REPUBLIKA.CO.ID, JAKARTA -- Partai Demokrat menyoroti kebijakan pemerintah menaikkan kembali tarif BPJS Kesehatan melalui Perpres 64/2020 tentang Perubahan Kedua Atas Perpres Nomor 82 Tahun 2018 tentang Jaminan Kesehatan. Kebijakan yang muncul di masa pandemi Covid-19 ini dinilai tak sensitif pada masyarakat.
"Momentum kenaikan iuran BPJS di saat rakyat sedang menghadapi permasalahan kesehatan dan masalah ekonomi, kurang sensitif terhadap permasalahan yang sedang dihadapi rakyat," kata Politikus Demokrat Ossy Dermawan saat dihubungi pada Rabu (13/5).

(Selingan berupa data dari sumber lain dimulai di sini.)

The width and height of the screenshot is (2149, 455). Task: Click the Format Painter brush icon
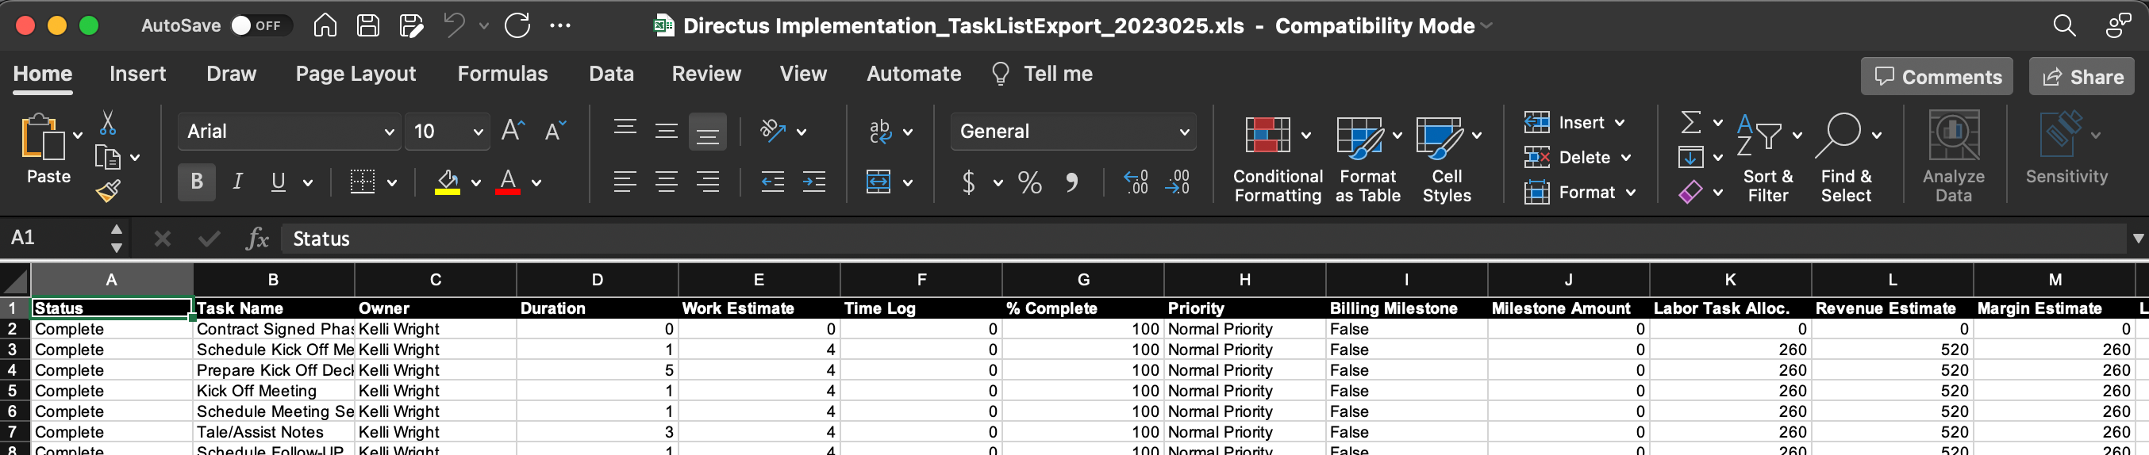pyautogui.click(x=108, y=191)
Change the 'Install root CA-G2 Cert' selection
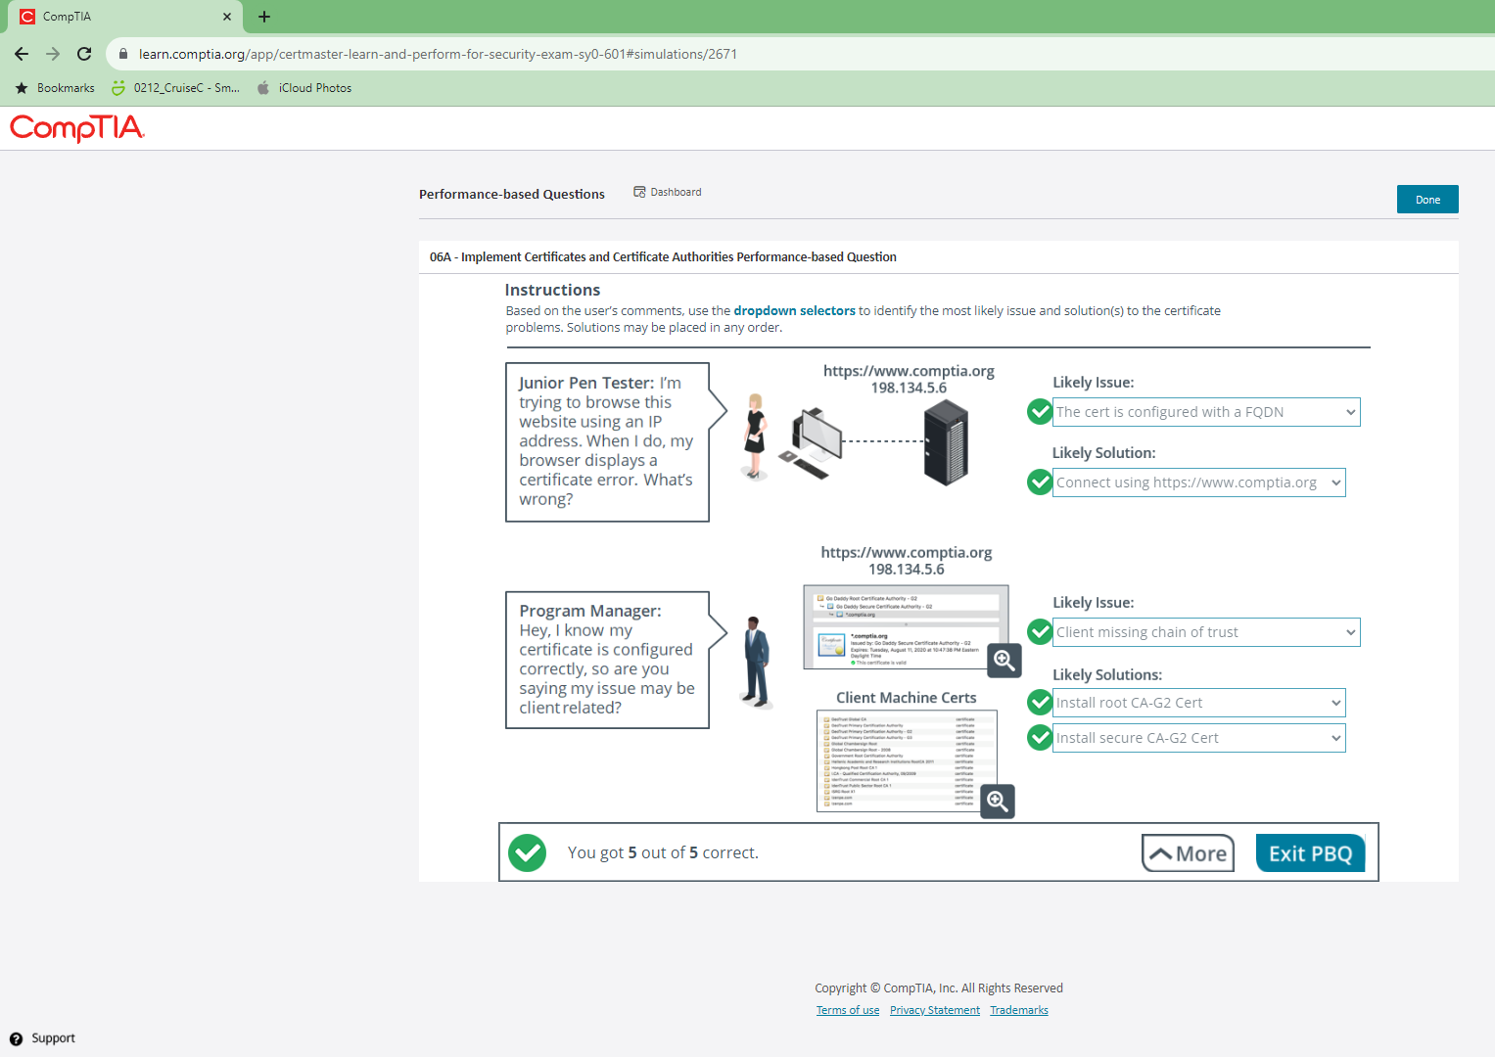The height and width of the screenshot is (1057, 1495). 1198,703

Kepala Badan Komunikasi Strategis partai Demokrat itu menegaskan, Demokrat memahami bahwa dampak dari permasalahan Covid-19 ini tak lagi hanya menyerang kaum miskin namun juga telah merambah perekonomian kaum menengah. Sehingga kebijakan tersebut memberi pengaruh pada kaum menengah.
Ossy menyampaikan, Demokrat berharap agar pemerintah tidak membebani rakyat saat kondisi perekonomian yang sulit seperti ini. Demokrat berpandangan bahwa jika harus ada yang susah antara negara dan rakyat, maka sebaiknya cukup negara yang susah dan bukan rakyatnya.

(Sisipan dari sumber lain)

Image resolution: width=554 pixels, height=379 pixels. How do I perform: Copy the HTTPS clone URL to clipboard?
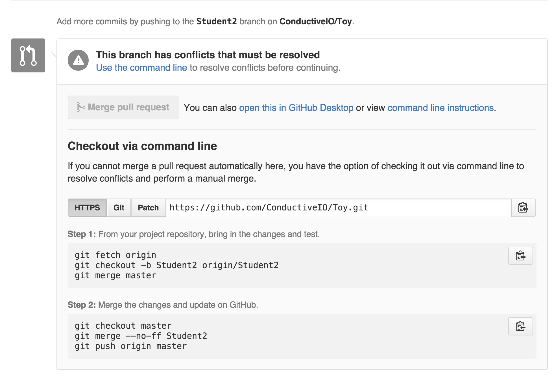(x=523, y=208)
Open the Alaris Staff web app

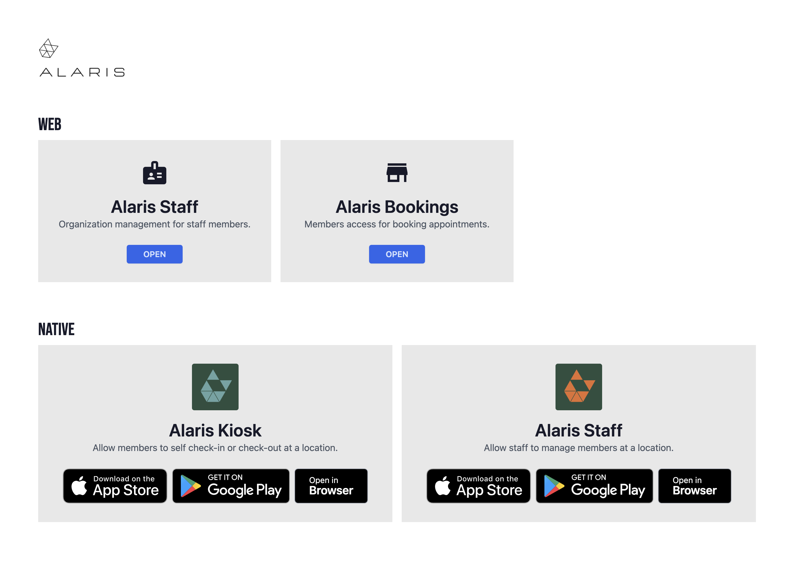(x=154, y=254)
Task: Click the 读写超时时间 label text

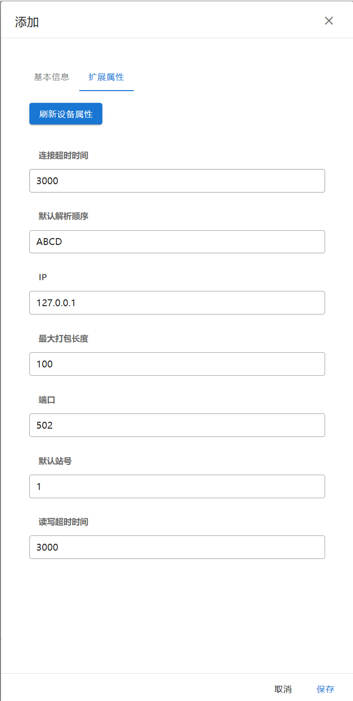Action: click(63, 522)
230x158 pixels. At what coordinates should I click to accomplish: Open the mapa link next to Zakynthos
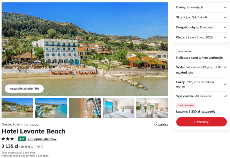coord(34,124)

"Solusi yang kami sarankan kepada pemerintah adalah melakukan realokasi anggaran secara tepat, mana anggaran yang perlu ditunda dan mana anggaran yang menjadi prioritas," kata dia.

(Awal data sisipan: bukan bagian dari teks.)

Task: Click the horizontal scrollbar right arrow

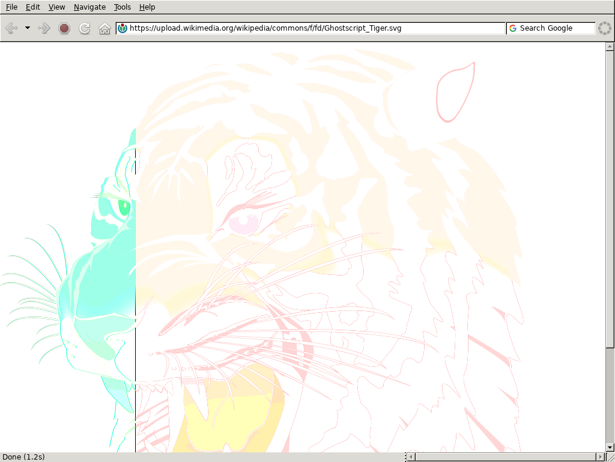Action: point(601,457)
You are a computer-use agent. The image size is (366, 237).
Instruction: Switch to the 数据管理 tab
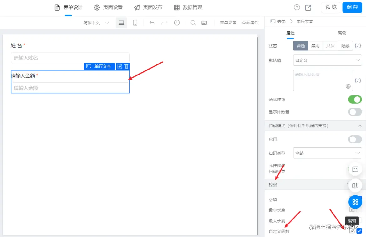(x=187, y=8)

Dengan prinsip seperti ini, Demokrat meyakini pemerintah akan mendapatkan pilihan kebijakan yang tepat, bijak dan rasional. Sebelumnya, pemerintah kembali menaikkan iuran BPJS Kesehatan untuk Kelas I dan II per Juli 2020. Poin dalam Perpres tersebut berbunyi: Iuran Kelas I yaitu sebesar Rp 150 ribu per orang per bulan dibayar oleh Peserta PBPU dan Peserta BP atau pihak lain atas nama Peserta.
Iuran Kelas II yaitu sebesar Rp 100 ribu per orang per bulan dibayar oleh Peserta PBPU dan Peserta BP atau pihak lain atas nama Peserta. Iuran Kelas III Tahun 2020 sebesar Rp 25.500, tahun 2021 dan tahun berikutnya menjadi Rp 35 ribu.